▶ The problem: Reproduce the entries below word for word, starting at the first line and ending at the line containing "granting (250, 728)".

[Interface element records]
— start —
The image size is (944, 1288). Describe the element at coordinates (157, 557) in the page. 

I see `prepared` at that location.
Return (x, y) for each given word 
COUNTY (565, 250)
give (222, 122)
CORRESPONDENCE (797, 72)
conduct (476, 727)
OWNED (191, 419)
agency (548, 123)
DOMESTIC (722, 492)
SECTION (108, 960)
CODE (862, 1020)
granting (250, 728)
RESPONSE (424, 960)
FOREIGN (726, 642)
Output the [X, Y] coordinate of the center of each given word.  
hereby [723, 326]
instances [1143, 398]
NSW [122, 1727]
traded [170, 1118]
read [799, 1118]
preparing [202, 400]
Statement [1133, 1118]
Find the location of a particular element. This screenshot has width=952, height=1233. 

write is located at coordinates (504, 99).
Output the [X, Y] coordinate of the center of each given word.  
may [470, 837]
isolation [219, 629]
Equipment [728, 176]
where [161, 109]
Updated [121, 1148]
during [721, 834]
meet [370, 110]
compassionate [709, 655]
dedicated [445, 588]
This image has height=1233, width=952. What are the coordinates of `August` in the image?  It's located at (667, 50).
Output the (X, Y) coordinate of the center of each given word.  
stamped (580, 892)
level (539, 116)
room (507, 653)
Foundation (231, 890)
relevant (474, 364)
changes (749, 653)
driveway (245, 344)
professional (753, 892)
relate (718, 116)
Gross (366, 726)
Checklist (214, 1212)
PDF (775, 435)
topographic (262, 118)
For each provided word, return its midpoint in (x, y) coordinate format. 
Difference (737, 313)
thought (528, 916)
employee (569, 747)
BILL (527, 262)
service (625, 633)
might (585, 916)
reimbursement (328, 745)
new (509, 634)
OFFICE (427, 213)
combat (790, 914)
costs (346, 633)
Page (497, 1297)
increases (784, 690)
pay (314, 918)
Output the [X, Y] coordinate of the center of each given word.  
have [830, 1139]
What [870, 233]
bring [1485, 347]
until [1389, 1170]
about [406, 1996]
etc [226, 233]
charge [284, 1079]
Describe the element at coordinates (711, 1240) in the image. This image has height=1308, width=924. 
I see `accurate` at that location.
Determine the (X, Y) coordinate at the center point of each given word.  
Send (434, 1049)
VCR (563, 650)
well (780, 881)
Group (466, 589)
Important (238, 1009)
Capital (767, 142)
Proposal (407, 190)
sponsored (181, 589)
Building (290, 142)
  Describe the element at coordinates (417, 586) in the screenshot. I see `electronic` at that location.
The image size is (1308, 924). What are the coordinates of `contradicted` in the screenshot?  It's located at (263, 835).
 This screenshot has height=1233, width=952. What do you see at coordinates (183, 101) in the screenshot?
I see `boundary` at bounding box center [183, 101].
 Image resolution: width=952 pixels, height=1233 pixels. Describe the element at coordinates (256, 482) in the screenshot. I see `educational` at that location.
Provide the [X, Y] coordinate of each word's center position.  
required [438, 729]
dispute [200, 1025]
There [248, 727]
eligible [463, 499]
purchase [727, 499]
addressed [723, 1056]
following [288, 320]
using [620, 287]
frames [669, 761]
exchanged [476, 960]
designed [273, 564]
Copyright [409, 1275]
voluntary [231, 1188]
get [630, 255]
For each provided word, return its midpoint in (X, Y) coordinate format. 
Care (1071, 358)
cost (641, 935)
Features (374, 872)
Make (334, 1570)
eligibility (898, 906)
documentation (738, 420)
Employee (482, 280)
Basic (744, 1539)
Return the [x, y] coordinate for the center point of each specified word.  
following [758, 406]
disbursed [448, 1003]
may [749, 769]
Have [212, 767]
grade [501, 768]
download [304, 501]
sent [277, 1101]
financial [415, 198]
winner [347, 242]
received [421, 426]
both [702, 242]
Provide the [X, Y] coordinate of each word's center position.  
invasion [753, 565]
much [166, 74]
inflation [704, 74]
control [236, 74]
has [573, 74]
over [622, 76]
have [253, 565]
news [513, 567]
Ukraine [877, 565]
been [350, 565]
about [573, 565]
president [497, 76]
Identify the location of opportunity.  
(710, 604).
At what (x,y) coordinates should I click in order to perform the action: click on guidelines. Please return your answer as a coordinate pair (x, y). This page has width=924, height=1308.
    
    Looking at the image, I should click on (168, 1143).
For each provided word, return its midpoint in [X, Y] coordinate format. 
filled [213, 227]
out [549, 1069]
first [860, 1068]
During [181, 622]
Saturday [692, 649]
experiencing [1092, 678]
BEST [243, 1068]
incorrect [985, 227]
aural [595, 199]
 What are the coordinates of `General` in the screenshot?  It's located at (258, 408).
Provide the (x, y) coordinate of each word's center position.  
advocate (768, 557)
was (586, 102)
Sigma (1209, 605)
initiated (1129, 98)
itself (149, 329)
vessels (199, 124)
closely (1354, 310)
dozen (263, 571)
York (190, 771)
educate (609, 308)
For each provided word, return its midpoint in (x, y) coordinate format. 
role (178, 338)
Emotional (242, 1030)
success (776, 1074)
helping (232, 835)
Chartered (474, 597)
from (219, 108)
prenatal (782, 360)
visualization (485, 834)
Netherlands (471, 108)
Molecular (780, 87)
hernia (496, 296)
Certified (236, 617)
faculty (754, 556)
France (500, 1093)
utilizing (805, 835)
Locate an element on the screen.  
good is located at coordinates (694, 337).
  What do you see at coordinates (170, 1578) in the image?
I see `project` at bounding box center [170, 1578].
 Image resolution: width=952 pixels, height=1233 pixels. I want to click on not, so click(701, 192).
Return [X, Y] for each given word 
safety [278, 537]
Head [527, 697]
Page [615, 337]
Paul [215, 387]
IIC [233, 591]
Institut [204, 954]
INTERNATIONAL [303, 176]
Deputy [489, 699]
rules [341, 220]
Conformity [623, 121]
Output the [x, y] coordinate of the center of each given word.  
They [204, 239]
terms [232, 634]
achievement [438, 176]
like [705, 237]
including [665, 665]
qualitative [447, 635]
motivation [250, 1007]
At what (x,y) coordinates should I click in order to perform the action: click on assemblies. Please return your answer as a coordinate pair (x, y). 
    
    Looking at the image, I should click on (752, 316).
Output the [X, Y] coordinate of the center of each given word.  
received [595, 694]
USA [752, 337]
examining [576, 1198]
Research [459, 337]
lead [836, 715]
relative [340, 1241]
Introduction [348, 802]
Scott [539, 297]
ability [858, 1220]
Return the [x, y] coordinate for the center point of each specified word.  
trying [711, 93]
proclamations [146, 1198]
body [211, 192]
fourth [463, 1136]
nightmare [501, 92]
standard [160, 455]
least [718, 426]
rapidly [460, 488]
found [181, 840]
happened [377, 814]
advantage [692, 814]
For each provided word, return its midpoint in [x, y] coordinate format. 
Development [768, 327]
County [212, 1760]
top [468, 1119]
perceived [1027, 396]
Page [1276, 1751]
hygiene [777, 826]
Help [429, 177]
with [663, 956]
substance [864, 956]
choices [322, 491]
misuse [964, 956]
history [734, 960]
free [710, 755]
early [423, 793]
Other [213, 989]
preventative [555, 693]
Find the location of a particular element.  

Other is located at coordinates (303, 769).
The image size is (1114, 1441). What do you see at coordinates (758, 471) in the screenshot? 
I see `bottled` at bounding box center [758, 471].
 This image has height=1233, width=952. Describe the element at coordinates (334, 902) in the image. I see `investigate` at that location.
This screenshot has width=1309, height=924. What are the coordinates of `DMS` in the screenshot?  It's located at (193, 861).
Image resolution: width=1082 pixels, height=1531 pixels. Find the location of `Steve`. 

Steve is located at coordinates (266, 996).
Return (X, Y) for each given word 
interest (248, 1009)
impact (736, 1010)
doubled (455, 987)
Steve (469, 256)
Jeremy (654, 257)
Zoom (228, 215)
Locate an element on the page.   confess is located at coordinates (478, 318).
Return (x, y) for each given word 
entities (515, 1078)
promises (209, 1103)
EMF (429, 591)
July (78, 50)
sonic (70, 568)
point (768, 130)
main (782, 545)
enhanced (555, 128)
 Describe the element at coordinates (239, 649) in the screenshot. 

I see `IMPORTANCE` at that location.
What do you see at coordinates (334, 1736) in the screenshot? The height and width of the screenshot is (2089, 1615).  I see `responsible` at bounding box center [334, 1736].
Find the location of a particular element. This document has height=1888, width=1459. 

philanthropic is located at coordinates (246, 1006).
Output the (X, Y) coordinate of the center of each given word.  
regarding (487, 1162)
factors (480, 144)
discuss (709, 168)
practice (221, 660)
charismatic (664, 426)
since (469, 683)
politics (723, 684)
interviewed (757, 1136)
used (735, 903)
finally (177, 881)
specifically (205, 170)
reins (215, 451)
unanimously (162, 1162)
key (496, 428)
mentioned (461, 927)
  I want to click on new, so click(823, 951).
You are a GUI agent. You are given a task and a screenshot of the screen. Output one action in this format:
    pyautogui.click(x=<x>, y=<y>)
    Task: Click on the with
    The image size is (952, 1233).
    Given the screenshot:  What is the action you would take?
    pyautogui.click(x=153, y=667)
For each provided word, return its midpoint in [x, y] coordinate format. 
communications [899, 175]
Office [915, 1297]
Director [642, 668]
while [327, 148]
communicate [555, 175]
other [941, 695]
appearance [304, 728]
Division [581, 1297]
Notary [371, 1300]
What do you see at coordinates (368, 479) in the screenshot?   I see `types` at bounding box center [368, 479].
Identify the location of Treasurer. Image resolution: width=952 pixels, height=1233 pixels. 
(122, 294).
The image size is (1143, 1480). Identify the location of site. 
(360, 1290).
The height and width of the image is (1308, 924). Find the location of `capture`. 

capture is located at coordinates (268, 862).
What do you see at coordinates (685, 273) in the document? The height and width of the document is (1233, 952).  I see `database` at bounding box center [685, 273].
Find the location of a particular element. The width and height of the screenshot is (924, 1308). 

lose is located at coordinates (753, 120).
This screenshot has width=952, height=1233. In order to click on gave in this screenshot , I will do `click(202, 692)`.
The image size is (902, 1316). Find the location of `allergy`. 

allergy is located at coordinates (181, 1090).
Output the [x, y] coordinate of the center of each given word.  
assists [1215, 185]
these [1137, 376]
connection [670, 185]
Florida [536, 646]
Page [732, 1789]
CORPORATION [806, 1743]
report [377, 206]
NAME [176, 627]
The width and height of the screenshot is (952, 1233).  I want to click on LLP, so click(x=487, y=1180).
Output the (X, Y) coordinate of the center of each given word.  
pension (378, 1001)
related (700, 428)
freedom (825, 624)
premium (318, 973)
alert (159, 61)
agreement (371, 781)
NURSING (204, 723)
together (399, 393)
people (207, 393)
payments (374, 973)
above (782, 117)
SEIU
— end —
▶ The result:
The image size is (944, 1288). Describe the element at coordinates (157, 557) in the page. 

I see `prepared` at that location.
Return (x, y) for each given word 
COUNTY (565, 250)
give (222, 122)
CORRESPONDENCE (797, 72)
conduct (476, 727)
OWNED (191, 419)
agency (548, 123)
DOMESTIC (722, 492)
SECTION (108, 960)
CODE (862, 1020)
granting (250, 728)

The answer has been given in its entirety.